SEATTLE – Inside the REI mothership here on Easter Sunday, all one could do was wonder whatever happened to the big boycott.
A month ago, REI – one of the mega players in outdoor retail – made a huge deal about dropping Giro, Bell, Camelbak, Camp Chef and Blackburn and other products marketed by Vista Outdoors as a slap at the National Rifle Association.
Looking at the Giro bicycle helmets stacked up in the fancy store in the city where Recreational Equipment Inc. began as a ragtag co-op to help climbers buy cheap gear, it was hard to avoid asking an obvious question on the first day of April:
Was it all just an early April Fool’s Day joke?
Since very publicly calling out Vista on March 1, REI has said nothing about the company or REI’s planned boycott of its subsidiaries. Some have wondered if REI’s action was much more than a PR move.
What REI said a month ago was this: “This morning we learned that Vista does not plan to make a public statement that outlines a clear plan of action. As a result, we have decided to place a hold on future orders of products that Vista sells through REI while we assess how Vista proceeds.”
Those orders might well be on hold yet, but there’s no indication on the ground that REI is doing anything to stop the sale of Vista products.
REI demanded Vista come up for a gun-control plan because Vista owns Savage Arms, which manufactures guns that include “modern sporting rifles,” and has been a supporter of the National Rifle Association.
Vista has remained mum on the subject, though a couple of its subsidiaries have made statements saying they are not part of the company’s arms dealing.
“Bell, Giro and other brands released carefully worded statements that the boycotters largely rejected as insufficient. After their initial statements, REI and MEC have remained silent on next steps, deadlines, or consequences,” Outside online reported in late March.
Vista became a target of anti-gun activists in the wake of the Parkland, Fla., tragedy where a disgruntled former student armed with a semi-automatic a Smith & Wesson M&P 15 rifle and a duffel bag full of ammunition shot and killed 17 people.
The shooting led anti-gun activists and others to demand more gun control to stop any future shootings. The NRA, which has generally opposed additions to gun controls already in place, quickly became a target of the protest, and along with it businesses that did business with the NRA.

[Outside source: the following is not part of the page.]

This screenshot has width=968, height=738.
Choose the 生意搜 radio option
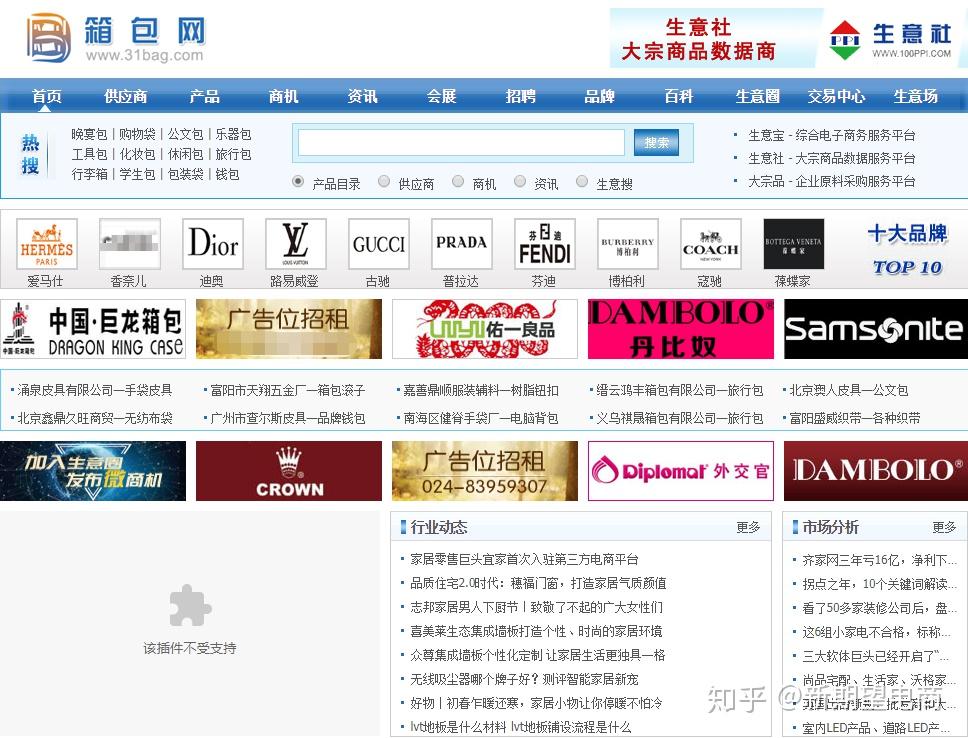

“With the boycott of Vista Outdoor, cyclists and others are simply putting their money where their mouth is—and declaring that they won’t be funding companies with whom they disagree on the crucial issue of gun control,” wrote Jason Mark, the editor of Sierra, the national magazine of the Sierra Club.
Mark applauded REI and Canada’s Mountain Equipment Co-op (MEC) for helping to “move the needle” on gun control.
Outside later characterized the idea as “doomed from the start.”
The question of what can be done to prevent shootings like that in Parkland has become complicated in the weeks since the shooting, given revelations about the large number of government entities – including the FBI – aware of the dangers posed by accused gunman Nikolas Cruz.
As PBS reported, far more was known about the 19-year-old man than would be discovered in any normal background check for anyone purchasing a firearm.
“By early 2016, deputies were called after a neighbor’s son saw a disturbing Instagram post that seemed to suggest Cruz ‘planned to shoot up the school,’ PBS’s Joel Rose and Brakkton Booker reported. “At the time, deputies concluded that Cruz owned knives and a BB gun. They passed along that information to a school resource officer at Stoneman Douglas, but it is not clear whether any other steps were taken.”
The family who took Cruz in knew he had weapons, but took no serious measures to deny him access to those guns.
“In addition to reports made to both the Broward and Palm Beach sheriff’s offices, the FBI was also notified about Cruz,” PBS reported. “The first tip came in September when a Mississippi bail bondsman, who also makes YouTube videos, alerted the FBI that someone left a disturbing message in the comments section of a video that read: ‘I’m going to be a professional school shooter.'”
And yet, no one did anything. As much as raising questions about whether rules can be enacted to make Americans safer from random shootings, the Cruz cases raises serious questions about the attention given to existing laws.
Multiple warnings about the danger Cruz posed to other appear to have been ignored in Florida while authorities in Ohio last year arrested a 15-year-old on charges of attempting to induce panic after he fired a toy cap gun during a lunch period.